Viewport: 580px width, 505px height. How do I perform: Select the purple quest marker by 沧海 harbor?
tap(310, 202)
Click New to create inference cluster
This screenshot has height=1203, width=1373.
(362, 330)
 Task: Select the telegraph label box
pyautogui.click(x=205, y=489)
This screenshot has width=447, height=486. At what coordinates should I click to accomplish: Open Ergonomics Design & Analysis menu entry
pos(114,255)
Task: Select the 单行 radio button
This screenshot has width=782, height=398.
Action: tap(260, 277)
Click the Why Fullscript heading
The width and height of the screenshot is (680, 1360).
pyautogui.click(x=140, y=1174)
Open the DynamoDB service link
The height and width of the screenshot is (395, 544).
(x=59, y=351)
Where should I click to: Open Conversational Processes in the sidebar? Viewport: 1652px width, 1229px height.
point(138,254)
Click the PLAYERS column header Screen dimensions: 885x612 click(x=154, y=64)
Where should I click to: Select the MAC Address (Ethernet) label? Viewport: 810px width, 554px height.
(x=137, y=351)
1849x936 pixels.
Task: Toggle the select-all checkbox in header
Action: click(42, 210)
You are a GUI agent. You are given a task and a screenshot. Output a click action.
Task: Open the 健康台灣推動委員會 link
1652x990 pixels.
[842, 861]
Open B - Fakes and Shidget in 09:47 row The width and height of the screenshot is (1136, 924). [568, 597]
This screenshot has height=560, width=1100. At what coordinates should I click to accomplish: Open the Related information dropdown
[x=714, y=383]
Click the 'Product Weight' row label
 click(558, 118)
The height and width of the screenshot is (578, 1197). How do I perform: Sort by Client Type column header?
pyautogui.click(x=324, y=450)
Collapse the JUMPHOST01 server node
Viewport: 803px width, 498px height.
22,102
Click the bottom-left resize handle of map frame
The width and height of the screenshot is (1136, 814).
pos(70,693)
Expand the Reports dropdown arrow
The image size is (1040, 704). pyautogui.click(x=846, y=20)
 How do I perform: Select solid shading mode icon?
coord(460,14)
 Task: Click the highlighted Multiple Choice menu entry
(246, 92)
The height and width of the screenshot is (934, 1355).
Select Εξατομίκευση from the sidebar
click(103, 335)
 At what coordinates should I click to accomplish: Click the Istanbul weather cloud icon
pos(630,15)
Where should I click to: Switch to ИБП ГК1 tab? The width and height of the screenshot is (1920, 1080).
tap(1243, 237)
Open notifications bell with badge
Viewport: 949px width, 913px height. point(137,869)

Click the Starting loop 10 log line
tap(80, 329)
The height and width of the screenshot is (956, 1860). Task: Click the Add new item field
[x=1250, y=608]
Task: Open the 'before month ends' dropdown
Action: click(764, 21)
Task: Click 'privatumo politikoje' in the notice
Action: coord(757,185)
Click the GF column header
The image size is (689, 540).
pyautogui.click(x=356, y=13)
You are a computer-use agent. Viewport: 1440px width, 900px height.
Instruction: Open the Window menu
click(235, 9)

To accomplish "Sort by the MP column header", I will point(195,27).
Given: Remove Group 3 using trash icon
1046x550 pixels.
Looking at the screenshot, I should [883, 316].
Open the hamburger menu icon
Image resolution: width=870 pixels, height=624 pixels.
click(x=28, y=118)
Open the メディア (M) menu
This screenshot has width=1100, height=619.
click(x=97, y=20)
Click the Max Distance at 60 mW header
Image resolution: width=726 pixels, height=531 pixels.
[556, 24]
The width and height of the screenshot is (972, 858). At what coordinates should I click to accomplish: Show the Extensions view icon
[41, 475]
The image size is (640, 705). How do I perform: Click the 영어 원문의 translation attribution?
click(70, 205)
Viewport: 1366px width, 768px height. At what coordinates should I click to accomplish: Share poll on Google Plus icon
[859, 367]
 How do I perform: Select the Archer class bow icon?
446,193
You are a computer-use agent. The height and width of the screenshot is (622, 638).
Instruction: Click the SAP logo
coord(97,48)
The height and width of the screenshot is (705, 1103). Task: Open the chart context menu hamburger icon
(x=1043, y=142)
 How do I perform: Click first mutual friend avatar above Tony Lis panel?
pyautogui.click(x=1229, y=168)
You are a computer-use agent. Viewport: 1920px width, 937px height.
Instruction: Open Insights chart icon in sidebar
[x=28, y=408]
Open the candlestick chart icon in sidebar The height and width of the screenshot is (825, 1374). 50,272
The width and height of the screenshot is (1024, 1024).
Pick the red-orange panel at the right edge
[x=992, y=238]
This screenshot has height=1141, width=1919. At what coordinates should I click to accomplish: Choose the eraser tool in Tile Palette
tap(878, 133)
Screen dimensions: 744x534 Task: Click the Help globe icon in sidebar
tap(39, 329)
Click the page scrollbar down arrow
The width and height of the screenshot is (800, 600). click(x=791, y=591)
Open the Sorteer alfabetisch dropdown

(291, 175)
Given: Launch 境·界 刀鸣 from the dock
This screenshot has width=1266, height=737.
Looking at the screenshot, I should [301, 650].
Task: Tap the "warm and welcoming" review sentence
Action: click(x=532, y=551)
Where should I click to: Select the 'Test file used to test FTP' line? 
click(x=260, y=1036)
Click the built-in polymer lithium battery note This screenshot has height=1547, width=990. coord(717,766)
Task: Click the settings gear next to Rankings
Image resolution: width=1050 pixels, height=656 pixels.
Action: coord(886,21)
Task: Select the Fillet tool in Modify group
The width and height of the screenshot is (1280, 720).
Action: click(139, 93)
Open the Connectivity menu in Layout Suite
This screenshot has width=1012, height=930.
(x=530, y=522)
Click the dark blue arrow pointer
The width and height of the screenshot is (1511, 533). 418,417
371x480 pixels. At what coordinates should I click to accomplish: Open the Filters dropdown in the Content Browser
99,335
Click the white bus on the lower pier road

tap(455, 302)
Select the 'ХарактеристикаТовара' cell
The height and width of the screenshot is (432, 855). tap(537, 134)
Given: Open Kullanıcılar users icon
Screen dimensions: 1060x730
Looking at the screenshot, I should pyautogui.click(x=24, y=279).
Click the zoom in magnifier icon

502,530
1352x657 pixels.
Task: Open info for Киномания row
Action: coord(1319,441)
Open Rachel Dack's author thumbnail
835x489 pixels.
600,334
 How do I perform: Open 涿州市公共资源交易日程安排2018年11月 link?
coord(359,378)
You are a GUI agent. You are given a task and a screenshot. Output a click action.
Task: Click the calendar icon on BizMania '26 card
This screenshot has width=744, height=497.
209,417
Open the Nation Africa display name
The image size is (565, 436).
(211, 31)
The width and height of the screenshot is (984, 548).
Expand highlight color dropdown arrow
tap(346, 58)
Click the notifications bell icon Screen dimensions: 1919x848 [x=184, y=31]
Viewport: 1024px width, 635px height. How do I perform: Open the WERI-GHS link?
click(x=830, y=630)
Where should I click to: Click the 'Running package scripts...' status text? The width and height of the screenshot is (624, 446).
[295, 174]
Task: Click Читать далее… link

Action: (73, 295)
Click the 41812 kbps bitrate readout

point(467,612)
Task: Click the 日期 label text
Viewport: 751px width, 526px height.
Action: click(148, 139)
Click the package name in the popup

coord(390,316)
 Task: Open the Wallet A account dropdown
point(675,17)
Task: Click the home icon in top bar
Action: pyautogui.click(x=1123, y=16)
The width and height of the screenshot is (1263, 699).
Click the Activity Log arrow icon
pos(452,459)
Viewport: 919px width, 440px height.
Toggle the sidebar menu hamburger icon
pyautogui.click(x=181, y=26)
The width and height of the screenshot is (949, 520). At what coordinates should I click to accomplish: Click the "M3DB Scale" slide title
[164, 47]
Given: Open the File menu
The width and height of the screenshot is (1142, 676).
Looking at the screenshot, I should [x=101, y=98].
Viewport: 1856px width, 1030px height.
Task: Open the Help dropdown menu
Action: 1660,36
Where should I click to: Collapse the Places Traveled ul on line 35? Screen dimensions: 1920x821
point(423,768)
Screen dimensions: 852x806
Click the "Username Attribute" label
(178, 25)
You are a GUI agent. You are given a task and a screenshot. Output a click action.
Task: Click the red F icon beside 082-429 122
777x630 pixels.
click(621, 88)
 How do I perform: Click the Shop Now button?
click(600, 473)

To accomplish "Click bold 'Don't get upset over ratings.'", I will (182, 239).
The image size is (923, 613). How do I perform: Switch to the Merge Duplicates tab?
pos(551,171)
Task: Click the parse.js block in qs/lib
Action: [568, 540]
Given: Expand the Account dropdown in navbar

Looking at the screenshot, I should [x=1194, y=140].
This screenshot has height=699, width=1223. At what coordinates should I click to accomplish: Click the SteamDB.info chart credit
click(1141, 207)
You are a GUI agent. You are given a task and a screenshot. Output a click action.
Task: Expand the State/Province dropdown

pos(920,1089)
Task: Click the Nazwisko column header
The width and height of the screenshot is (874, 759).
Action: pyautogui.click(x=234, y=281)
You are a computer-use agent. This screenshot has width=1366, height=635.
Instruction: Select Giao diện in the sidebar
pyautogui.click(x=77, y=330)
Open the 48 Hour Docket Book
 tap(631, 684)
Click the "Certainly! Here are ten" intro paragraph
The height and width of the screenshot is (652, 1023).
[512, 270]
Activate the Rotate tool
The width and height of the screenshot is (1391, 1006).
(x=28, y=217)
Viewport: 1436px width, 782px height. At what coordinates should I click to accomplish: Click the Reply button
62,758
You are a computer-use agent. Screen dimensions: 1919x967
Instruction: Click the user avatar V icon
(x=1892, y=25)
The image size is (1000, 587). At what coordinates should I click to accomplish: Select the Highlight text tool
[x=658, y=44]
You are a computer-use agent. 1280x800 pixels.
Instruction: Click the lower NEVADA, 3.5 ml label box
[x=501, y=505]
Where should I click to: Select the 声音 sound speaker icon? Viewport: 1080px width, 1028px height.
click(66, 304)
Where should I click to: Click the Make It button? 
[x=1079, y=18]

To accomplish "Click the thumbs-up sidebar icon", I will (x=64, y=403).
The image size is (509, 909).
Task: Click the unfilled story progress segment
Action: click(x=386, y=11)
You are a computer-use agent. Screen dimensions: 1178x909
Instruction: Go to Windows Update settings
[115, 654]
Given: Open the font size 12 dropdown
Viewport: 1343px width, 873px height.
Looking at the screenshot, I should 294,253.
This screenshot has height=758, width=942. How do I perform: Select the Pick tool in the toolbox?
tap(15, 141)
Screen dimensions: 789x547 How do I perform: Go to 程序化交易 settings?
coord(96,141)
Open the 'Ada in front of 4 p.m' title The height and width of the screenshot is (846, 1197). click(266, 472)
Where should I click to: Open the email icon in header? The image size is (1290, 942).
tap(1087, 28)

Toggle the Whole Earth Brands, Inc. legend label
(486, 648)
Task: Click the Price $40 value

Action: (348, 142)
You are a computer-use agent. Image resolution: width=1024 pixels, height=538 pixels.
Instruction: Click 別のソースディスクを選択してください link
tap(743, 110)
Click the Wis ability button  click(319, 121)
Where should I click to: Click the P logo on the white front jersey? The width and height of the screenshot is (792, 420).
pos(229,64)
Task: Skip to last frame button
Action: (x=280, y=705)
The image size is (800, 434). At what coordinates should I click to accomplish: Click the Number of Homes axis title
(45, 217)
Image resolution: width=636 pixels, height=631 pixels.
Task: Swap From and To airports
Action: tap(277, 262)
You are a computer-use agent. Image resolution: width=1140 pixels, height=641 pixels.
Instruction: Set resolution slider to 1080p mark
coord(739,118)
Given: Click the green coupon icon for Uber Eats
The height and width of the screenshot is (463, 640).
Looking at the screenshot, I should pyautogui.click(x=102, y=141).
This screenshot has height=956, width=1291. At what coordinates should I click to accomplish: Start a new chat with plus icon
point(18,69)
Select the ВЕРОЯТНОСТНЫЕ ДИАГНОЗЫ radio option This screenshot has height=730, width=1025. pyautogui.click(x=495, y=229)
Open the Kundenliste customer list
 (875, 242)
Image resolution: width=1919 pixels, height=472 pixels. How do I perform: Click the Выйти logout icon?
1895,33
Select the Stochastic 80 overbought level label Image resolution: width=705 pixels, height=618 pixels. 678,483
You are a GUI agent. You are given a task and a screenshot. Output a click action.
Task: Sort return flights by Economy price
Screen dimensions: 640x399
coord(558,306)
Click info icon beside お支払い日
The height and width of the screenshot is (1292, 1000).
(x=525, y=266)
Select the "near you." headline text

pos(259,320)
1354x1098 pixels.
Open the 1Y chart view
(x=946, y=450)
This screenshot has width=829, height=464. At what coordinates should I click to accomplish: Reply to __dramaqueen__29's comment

[TASK BRIEF]: Repeat each line of the data above, exactly as it appears, from the first through the line that contains "Task: Select the 单行 radio button".

[ANSWER TO THIS TASK]:
Viewport: 580px width, 505px height. How do I perform: Select the purple quest marker by 沧海 harbor?
tap(310, 202)
Click New to create inference cluster
This screenshot has height=1203, width=1373.
(362, 330)
 Task: Select the telegraph label box
pyautogui.click(x=205, y=489)
This screenshot has width=447, height=486. At what coordinates should I click to accomplish: Open Ergonomics Design & Analysis menu entry
pos(114,255)
Task: Select the 单行 radio button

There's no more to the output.